The region was followed by Europe, India and North America.

The shift was due to the need to mitigate the impact of decoupling between China and third countries, to seize the opportunities in other markets, and because of the uncertain business environment in the world’s second-largest economy, the report said.

“As investment decisions are made in cycles and are not taken lightly, reversing them will not be possible overnight,” the report said.

Overcapacity has emerged as one of the challenges for European companies in China, and was mainly cited by companies in civil engineering and construction, automotive, machinery and petrochemical sectors.

“If the interconnected issues of weak demand and overcapacity remain unaddressed, competitive pressure is likely to intensify further, which would be in line with the expectations of more than 60 per cent of respondents,” it said.

More than one-third of respondents reported increased revenue, but that still came in at the lowest level on record, the report said.

European businesses are revising their expectations of the Chinese market

EU chamber report

Less than one-third of the firms reported higher margins in China than their company’s global average, hitting the lowest proportion in eight years.

“European businesses are revising their expectations of the Chinese market, and the strategies they are planning to adopt to deal with the projected economic slowdown – such as cost-cutting – have the potential to add to China’s economic challenges, setting a negative cycle in motion,” it warned.

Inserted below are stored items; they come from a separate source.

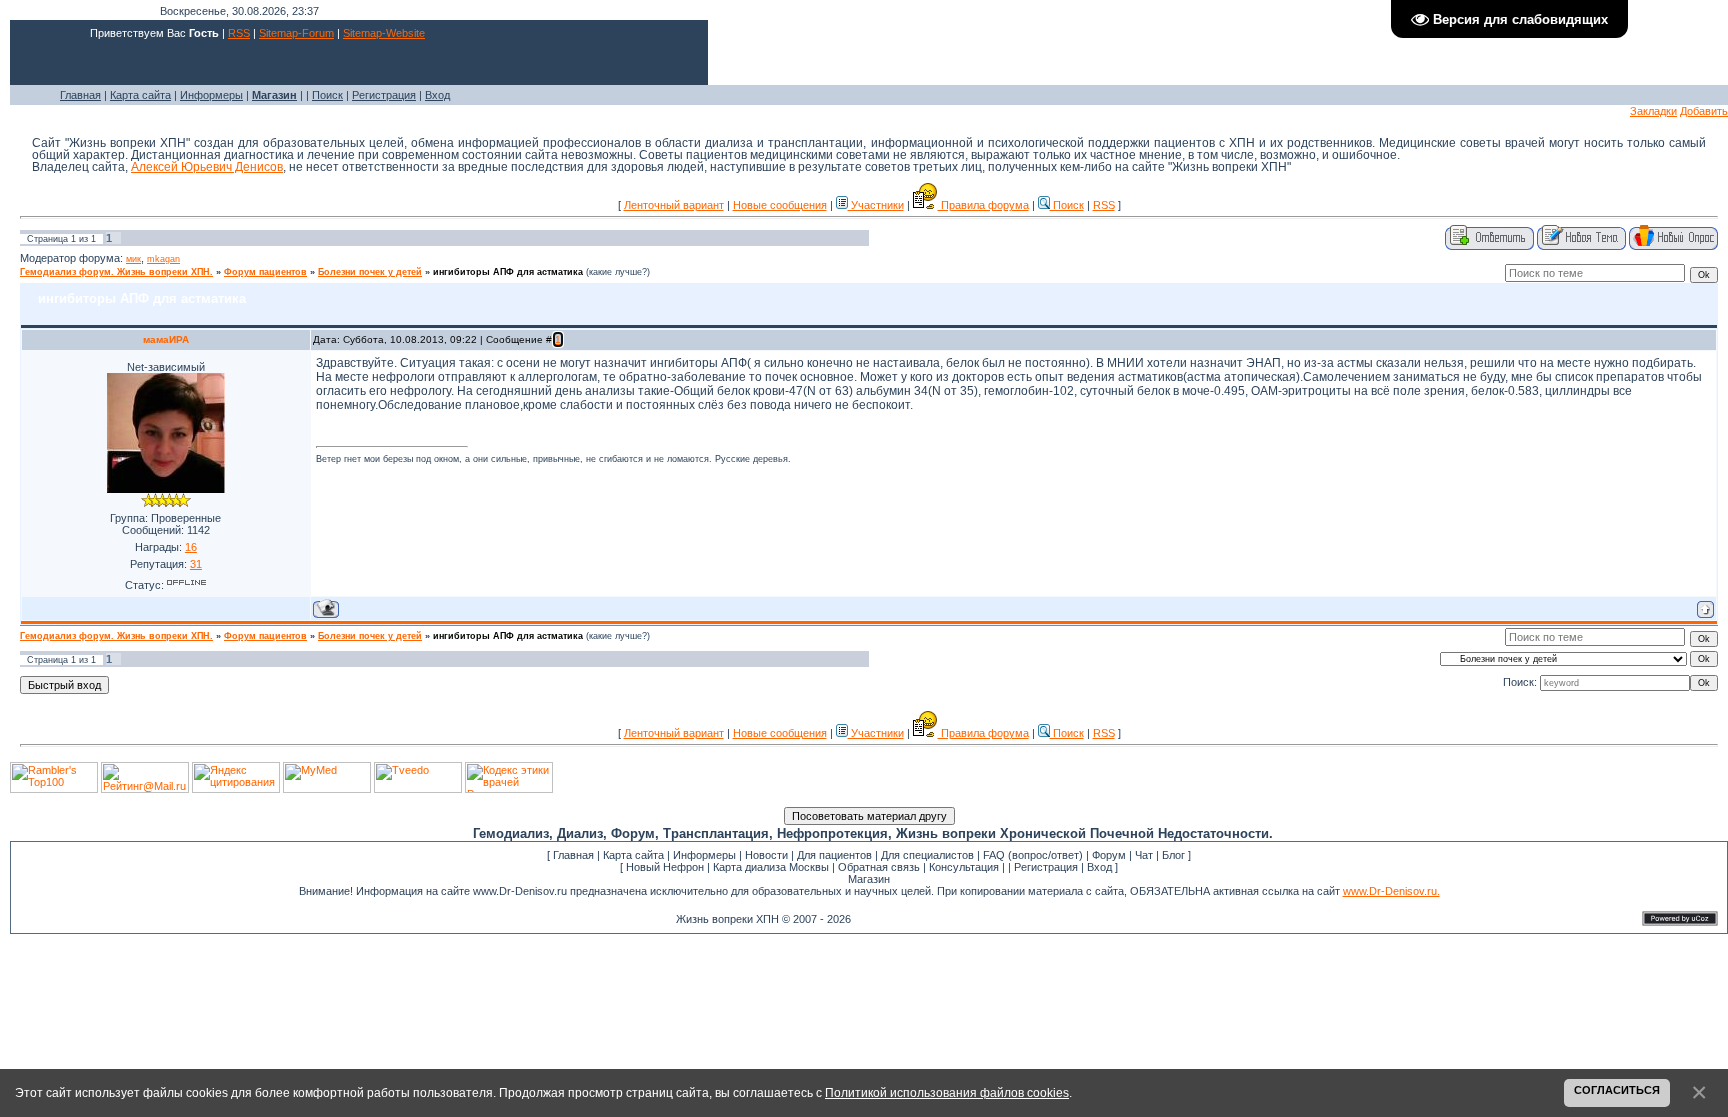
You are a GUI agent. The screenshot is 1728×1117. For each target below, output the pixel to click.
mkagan (163, 259)
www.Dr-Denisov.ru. (1391, 891)
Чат (1144, 855)
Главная (80, 95)
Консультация (964, 867)
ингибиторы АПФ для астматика (508, 272)
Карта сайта (140, 95)
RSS (239, 33)
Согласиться (1617, 1090)
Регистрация (384, 95)
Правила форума (983, 205)
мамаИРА (166, 339)
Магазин (869, 879)
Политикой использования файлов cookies (947, 1092)
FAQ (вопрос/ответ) (1033, 855)
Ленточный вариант (674, 205)
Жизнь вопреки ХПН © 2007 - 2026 (763, 919)
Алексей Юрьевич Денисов (207, 167)
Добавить (1704, 111)
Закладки (1653, 111)
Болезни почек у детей (370, 272)
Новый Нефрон (665, 867)
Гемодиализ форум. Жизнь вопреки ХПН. (116, 272)
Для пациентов (834, 855)
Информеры (211, 95)
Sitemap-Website (384, 33)
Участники (876, 205)
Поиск (327, 95)
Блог (1173, 855)
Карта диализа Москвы (771, 867)
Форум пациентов (265, 272)
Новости (766, 855)
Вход (437, 95)
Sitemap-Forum (296, 33)
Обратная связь (879, 867)
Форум (1109, 855)
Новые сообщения (780, 205)
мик (133, 259)
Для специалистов (927, 855)
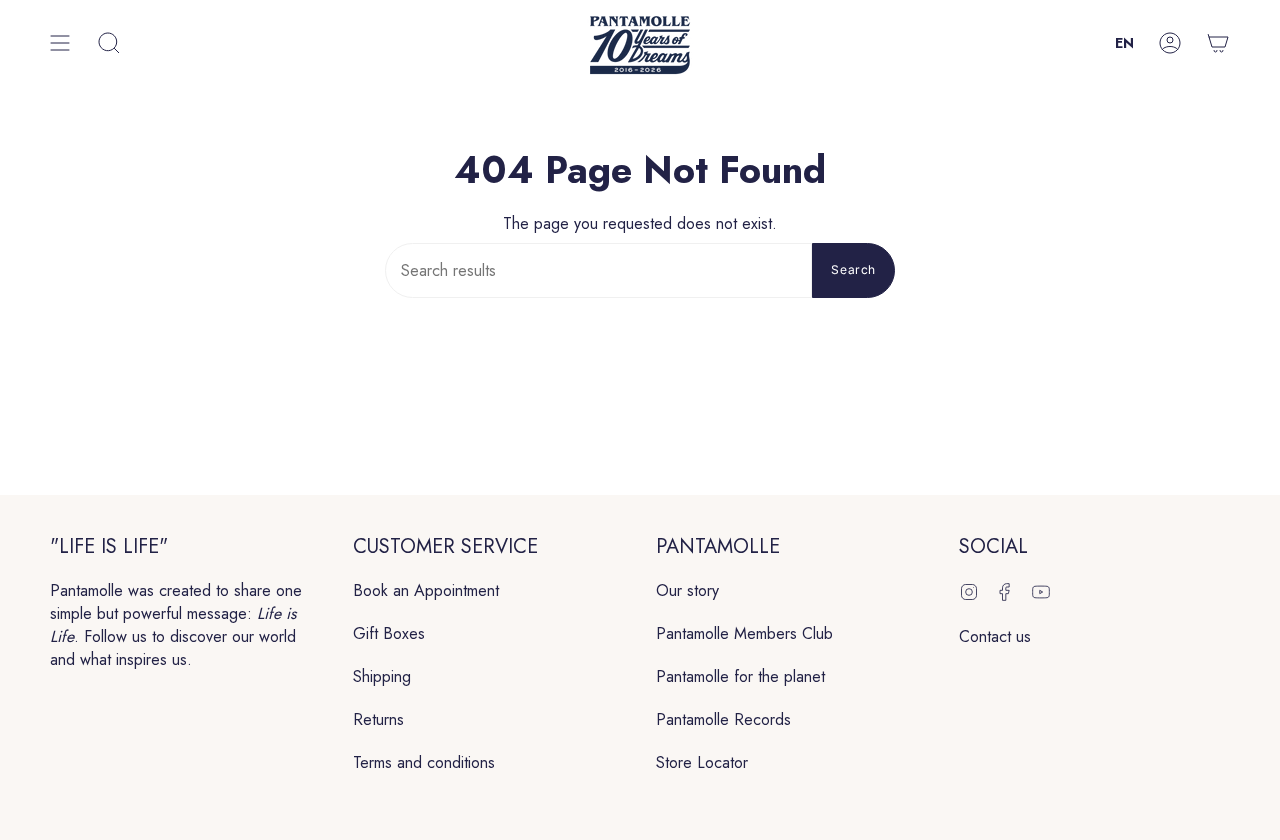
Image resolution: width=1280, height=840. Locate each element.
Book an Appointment (426, 590)
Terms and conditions (424, 762)
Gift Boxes (389, 633)
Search (853, 269)
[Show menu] (60, 43)
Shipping (382, 676)
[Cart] (1218, 43)
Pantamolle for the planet (740, 676)
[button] (109, 43)
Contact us (995, 636)
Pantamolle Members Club (744, 633)
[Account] (1170, 43)
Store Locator (702, 762)
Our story (687, 590)
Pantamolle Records (723, 719)
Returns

It said that more than half of the firms were planning to cut costs, and more than a quarter of those had planned to do so by cutting headcount, while others intended to trim marketing budgets or reduce office space.

Washington’s new and forthcoming export-control policies on advanced computing and semiconductor manufacturing could also impact a large proportion of EU companies operating in China, with nearly a quarter of the polled companies expecting their operations to be affected.

Politicised consumer demands have also added to the challenges, as some businesses said they had received conflicting requests from Chinese and Western customers.

“Over a third (37 per cent) are being pressured to produce goods for the China market with no US-made components; and a quarter are being pushed to produce goods for the European or other markets with no China-made components,” it said.